Required work: Transcribe exactly the lines that fall between the one holding "winkels (278, 2264)" and the one holding "Bekijk alle specificaties (597, 906)", inclusive, from the entries below.

(Stored data)
*** Begin section ***
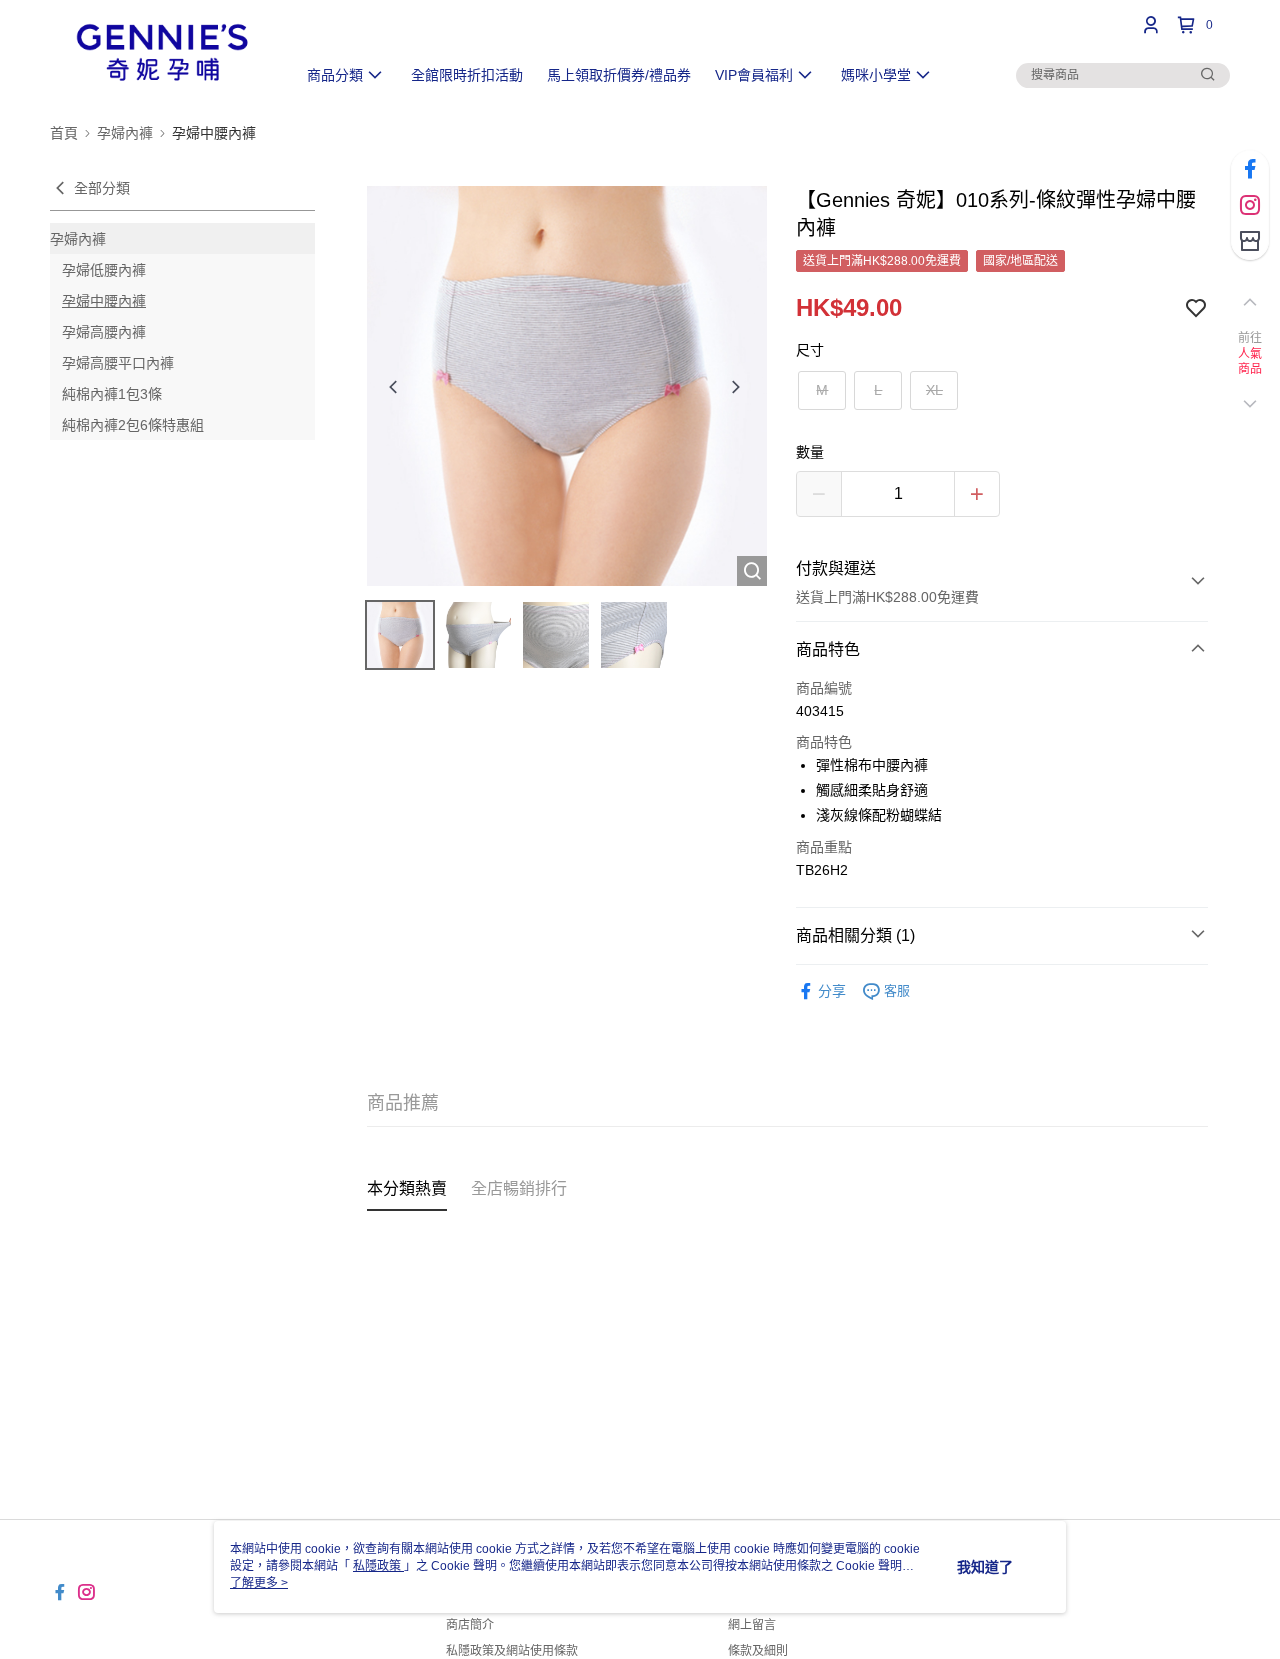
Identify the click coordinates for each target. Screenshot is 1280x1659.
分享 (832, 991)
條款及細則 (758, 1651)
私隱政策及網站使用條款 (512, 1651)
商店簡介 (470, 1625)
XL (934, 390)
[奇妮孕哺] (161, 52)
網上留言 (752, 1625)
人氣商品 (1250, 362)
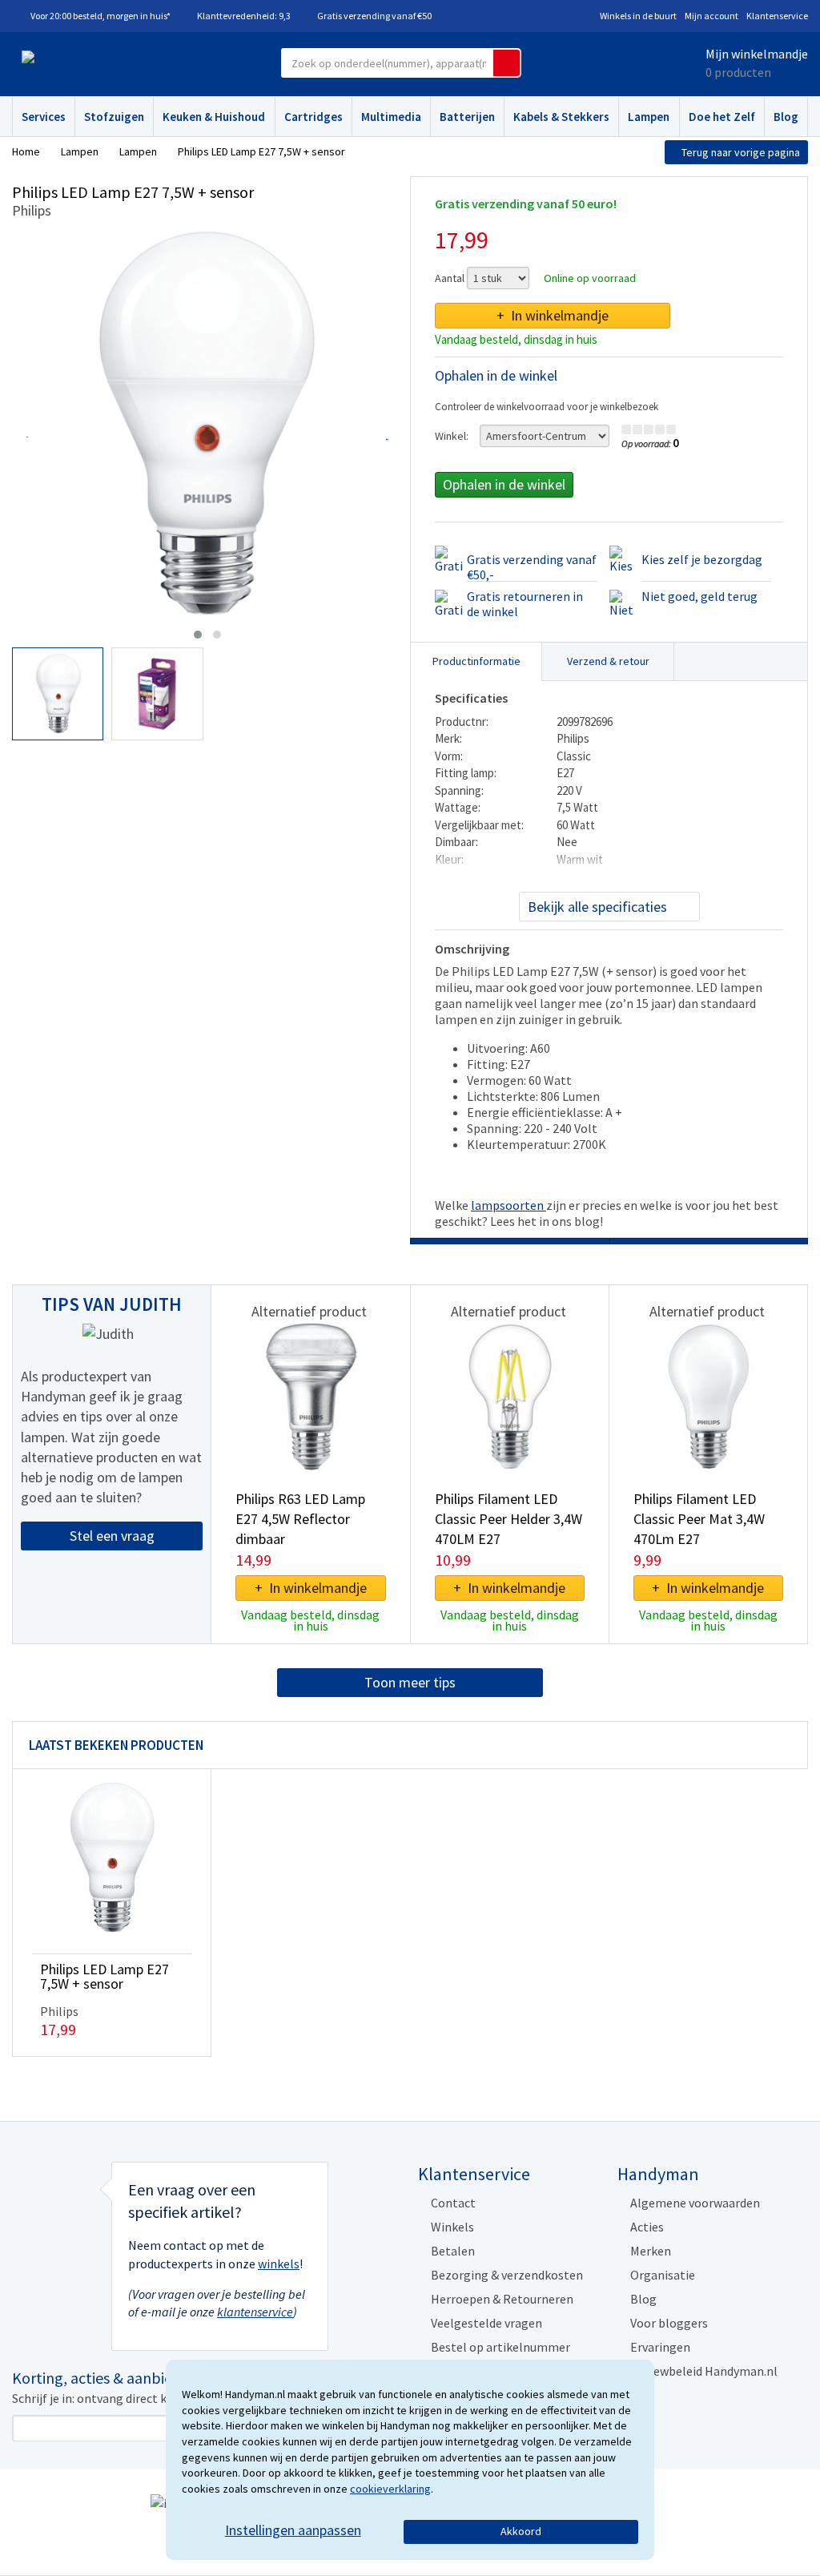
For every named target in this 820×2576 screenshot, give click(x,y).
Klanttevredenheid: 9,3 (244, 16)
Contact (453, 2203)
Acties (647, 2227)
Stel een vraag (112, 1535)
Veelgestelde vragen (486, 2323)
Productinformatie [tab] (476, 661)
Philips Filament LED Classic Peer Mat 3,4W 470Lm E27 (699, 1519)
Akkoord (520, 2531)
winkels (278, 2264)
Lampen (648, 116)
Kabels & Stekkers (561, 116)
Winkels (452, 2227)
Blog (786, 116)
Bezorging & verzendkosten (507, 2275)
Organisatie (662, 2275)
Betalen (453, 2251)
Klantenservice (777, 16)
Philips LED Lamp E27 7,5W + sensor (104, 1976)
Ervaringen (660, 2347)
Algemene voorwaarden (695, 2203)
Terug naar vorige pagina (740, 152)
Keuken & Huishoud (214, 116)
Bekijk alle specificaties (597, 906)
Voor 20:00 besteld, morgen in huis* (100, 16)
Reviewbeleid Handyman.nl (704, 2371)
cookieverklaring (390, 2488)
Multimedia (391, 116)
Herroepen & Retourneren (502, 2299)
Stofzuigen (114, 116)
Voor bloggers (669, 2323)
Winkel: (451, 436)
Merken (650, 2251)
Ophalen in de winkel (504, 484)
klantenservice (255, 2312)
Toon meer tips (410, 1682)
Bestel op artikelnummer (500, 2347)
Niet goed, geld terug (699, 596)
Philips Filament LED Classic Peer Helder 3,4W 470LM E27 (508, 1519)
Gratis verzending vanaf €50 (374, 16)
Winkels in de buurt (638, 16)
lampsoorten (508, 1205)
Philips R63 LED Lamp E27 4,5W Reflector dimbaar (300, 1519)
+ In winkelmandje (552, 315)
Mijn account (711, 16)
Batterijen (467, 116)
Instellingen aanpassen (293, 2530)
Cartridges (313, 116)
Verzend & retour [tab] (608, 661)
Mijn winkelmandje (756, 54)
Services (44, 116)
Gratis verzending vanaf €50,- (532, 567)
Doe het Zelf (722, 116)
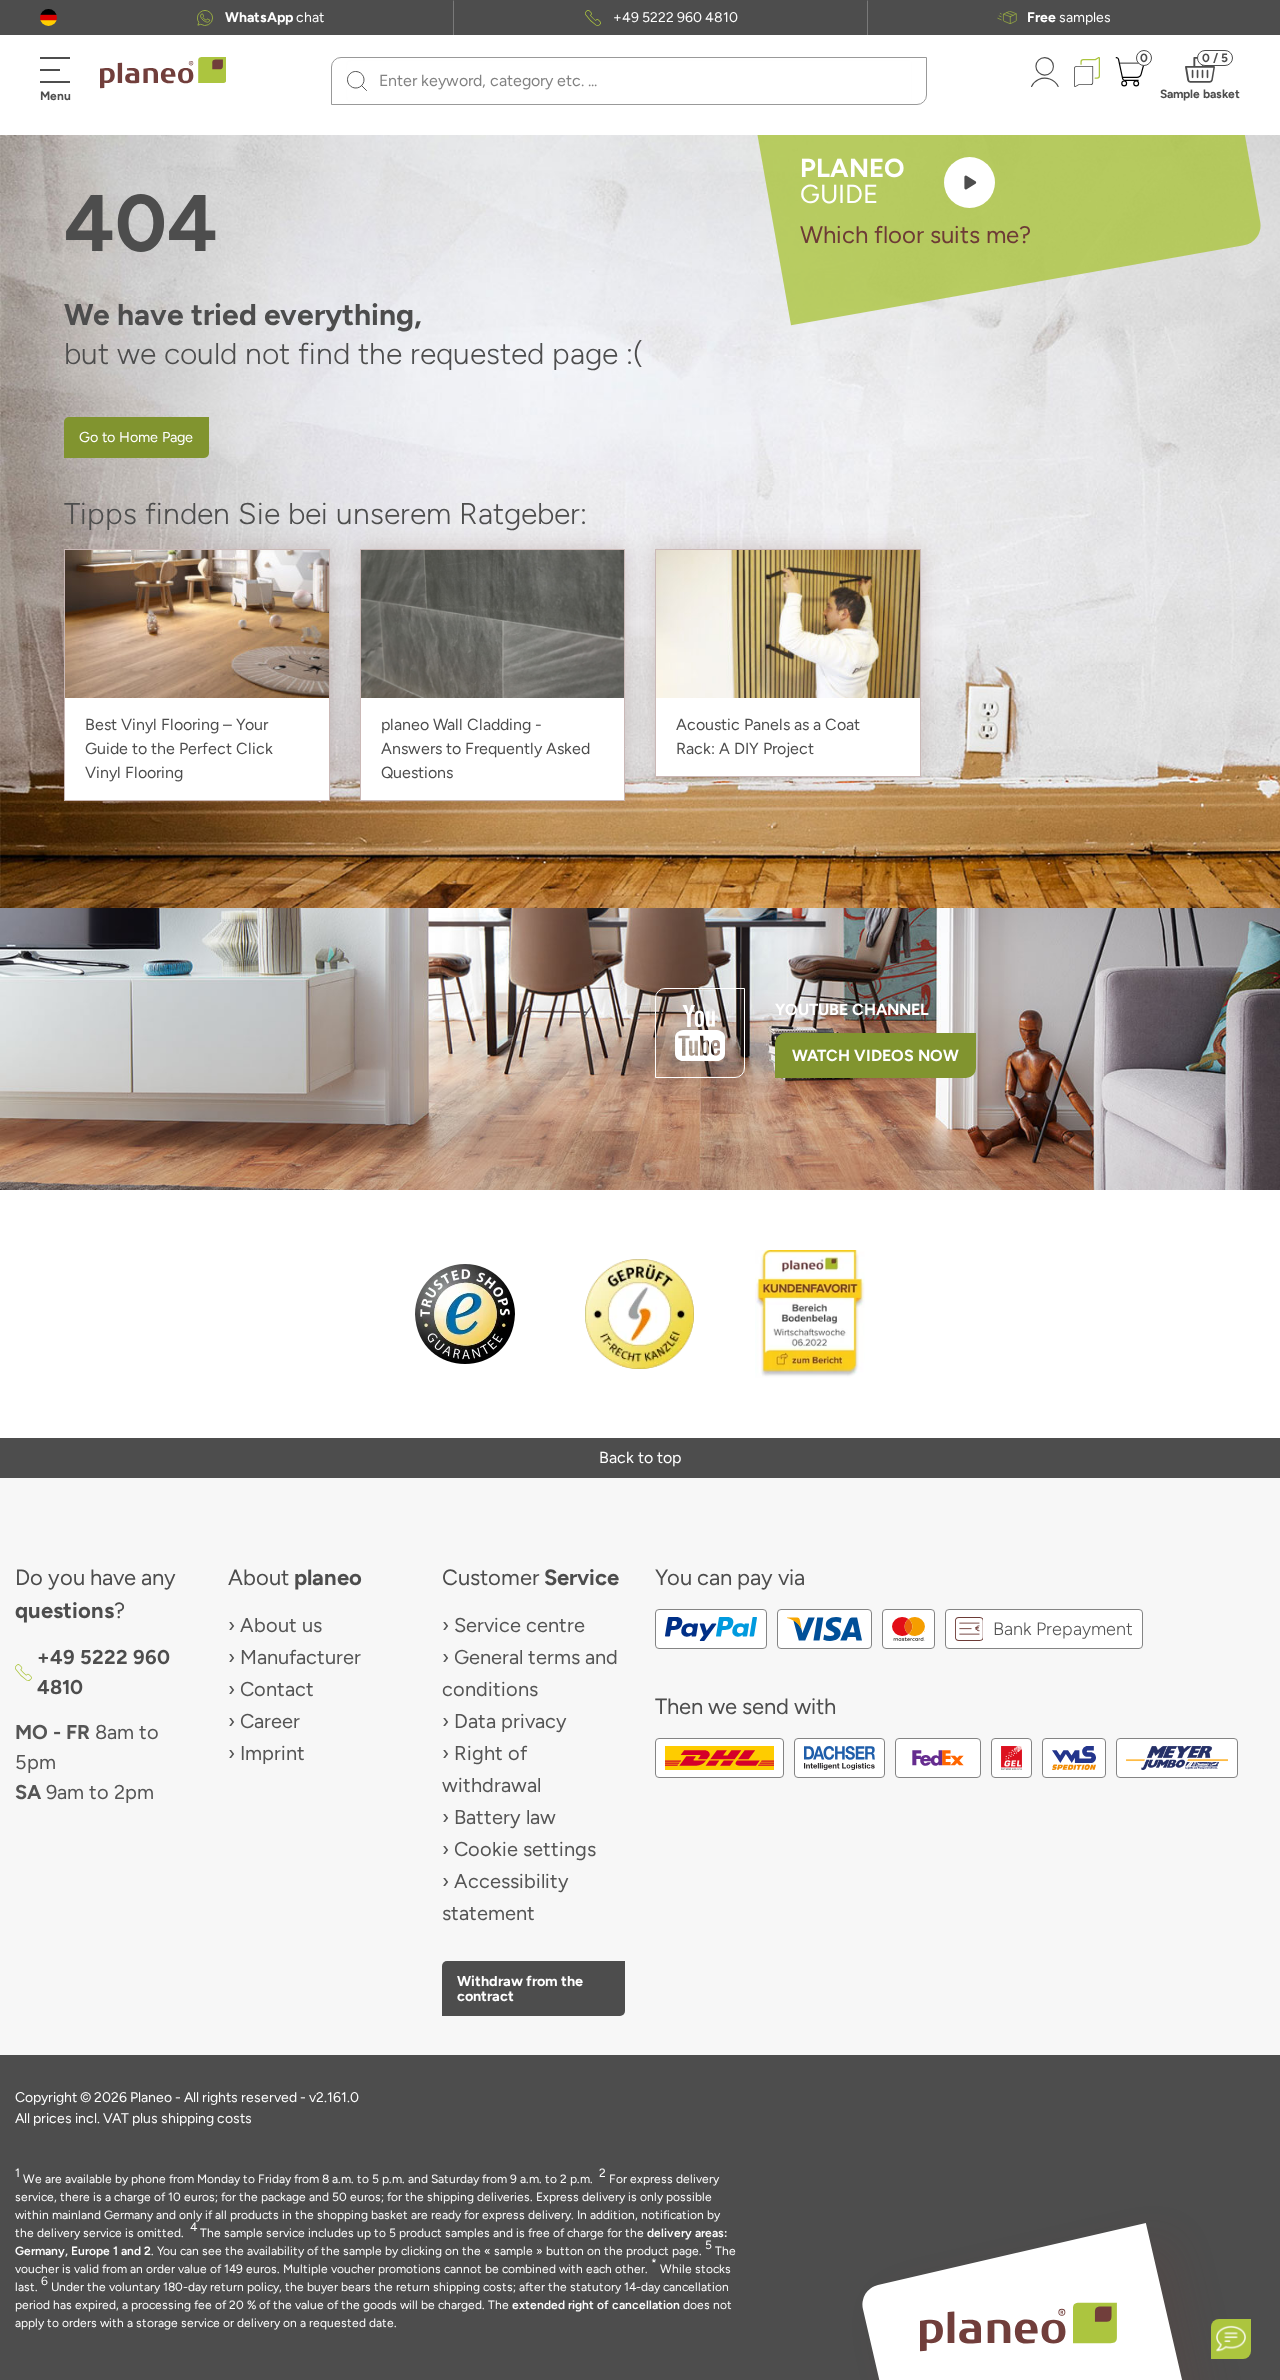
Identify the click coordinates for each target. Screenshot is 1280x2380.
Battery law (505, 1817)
*** End section ***
Problem solution:
winkels (278, 2264)
Lampen (648, 116)
Kabels & Stekkers (561, 116)
Winkels (452, 2227)
Blog (786, 116)
Bezorging & verzendkosten (507, 2275)
Organisatie (662, 2275)
Betalen (453, 2251)
Klantenservice (777, 16)
Philips LED Lamp E27 7,5W + sensor (104, 1976)
Ervaringen (660, 2347)
Algemene voorwaarden (695, 2203)
Terug naar vorige pagina (740, 152)
Keuken & Huishoud (214, 116)
Bekijk alle specificaties (597, 906)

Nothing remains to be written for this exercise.